After a burn wound has occurred, the hydrogel bandage is placed over it. When the wound becomes colonized by bacteria (such that the immune system alone is insufficient in fending off the infection and medical intervention is required), the bacteria begin producing the pore-forming toxin alpha hemolysin (⍺-H). This toxin diffuses up through the bottom of the bandage and into the vesicle-containing wells. Upon contact with the ⍺-H, the vesicles will lyse and release the dye, which will begin to fluoresce in the presence of UV light. The fluorescence will signify that the wound has become infected and that the wearer should seek medical treatment. Our model investigates potential methods to minimize the time for fluorescent dye to be released after infection and maximize the time before the dye comes into contact with the skin. We want to be able to detect the presence of an infection quickly without allowing the dye to contaminate the wound. Because the safety data sheet recommends washing skin thoroughly with soap and water upon contact with the dye, we hope to minimize skin contact with the dye in our design.

We based our bandage design on the preexisting bandage designed by SmartWound. To validate our model, we compared our COMSOL model results to the results obtained with the SmartWound PREDICT bandage. We found that our bandage exhibited visible fluorescence after 4 hours, like theirs did. We also found a similar dye concentration in the bandage after a set period of time. The validation did require altering some of our model parameters to reflect the fact that we modeled a typical wound and they tested their bandage on a bacterial biofilm, but any changes that were made were numerical and did not alter the integrity of the model. To nvestigate the effects of geometry, we also tested several slightly different bandage designs as well.
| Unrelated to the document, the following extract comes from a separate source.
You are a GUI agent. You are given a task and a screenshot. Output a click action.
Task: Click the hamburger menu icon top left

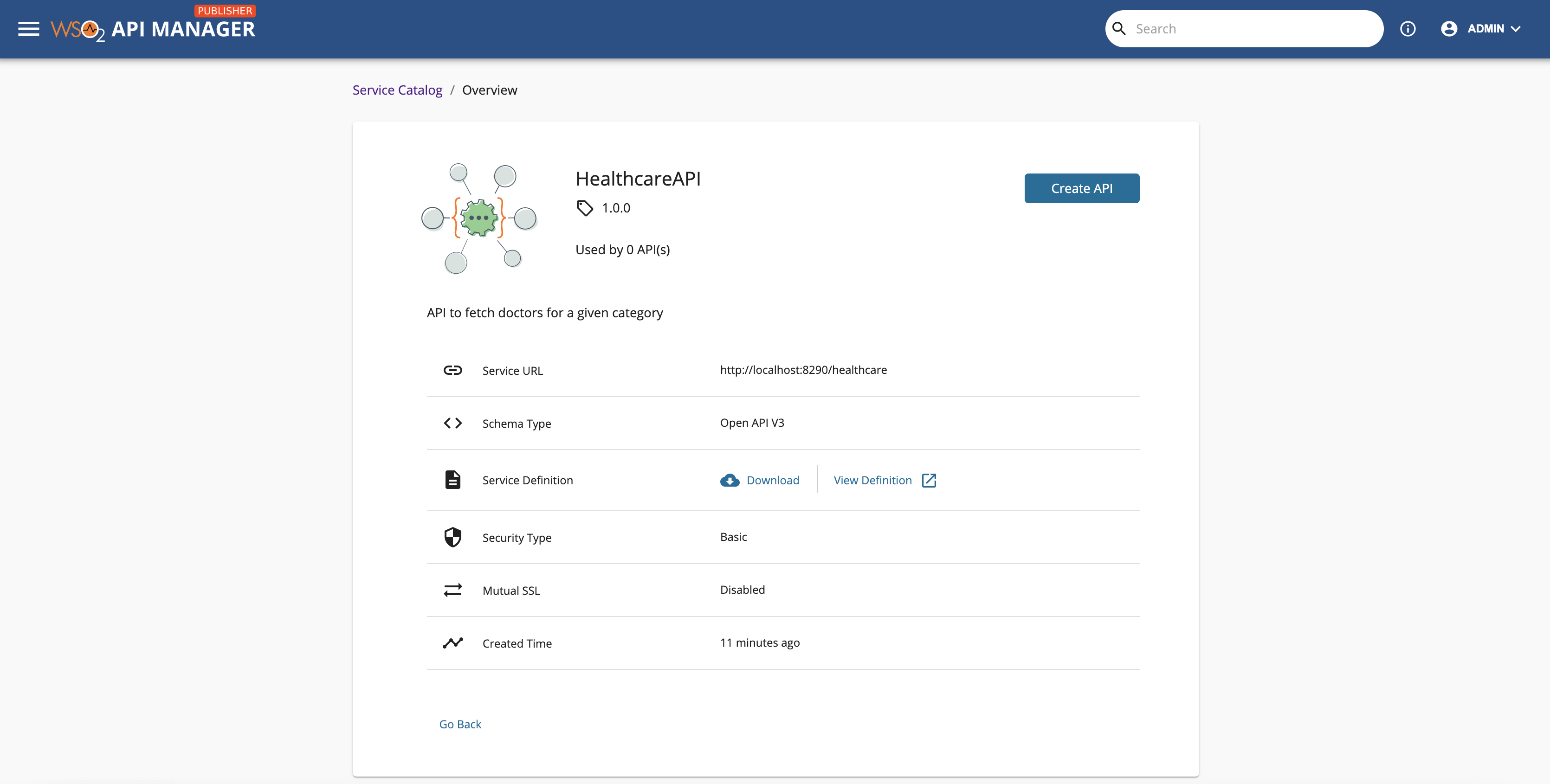(x=28, y=28)
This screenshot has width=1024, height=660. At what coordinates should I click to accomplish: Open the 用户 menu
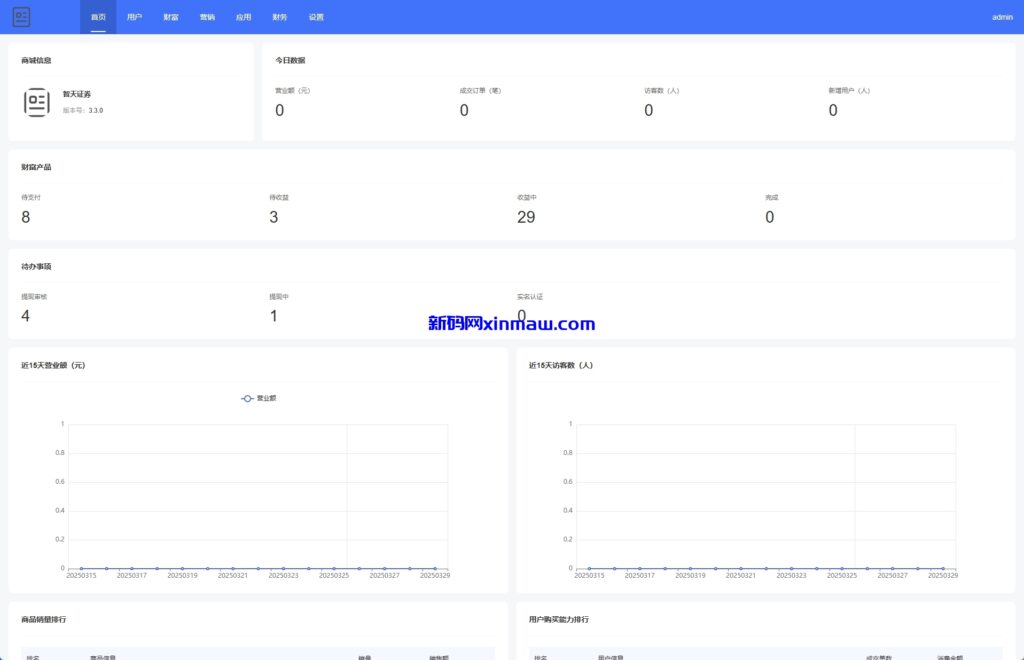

Based on the information gathered from our model, we can make several recommendations about potential improvements in bandage design. First, we recommend that the vesicle wells should have a lower concentration of vesicles. This would make the bandage less expensive to produce without changing how long it takes for the bandage to fluoresce after being placed in contact with an infected wound. Decreasing the agarose concentration of the hydrogel bandage would be another potential improvement because it also would contribute to decreasing the cost of the bandage. It is important to note, however, that decreasing the percentage of agarose would also affect the mechanical properties of the bandage. This is beyond the scope of our model, but it may be an important factor to consider. A third potential improvement to the bandage would be to change the type of dye contained in the vesicles. If the current dye (6-carboxyfluorescein) was replaced with a larger dye (like sulforhodamine B), it would take longer to reach the skin after being released from the vesicles. This alteration could contribute to lowering the risk that the wound will be contaminated with dye. Another significant benefit of sulforhodamine B is that it is stable at room temperature, unlike 6-carboxyfluorescein that must be refrigerated for long-term storage. This would allow the sulforhodamine B based bandage to be more accessible in developing countries. The drawback to this dye is that it is significantly more expensive than 6-carboxyfluorescein. This expense could be offset in part by the decrease in the concentration of vesicles in the well; if there are fewer vesicles there will be less dye to pay for.

Infection in burn wounds kills thousands of people every year. A bandage that informs its user when the wound is infected could drastically decrease the mortality rate, while also being a more convenient and accessible method for detecting infection.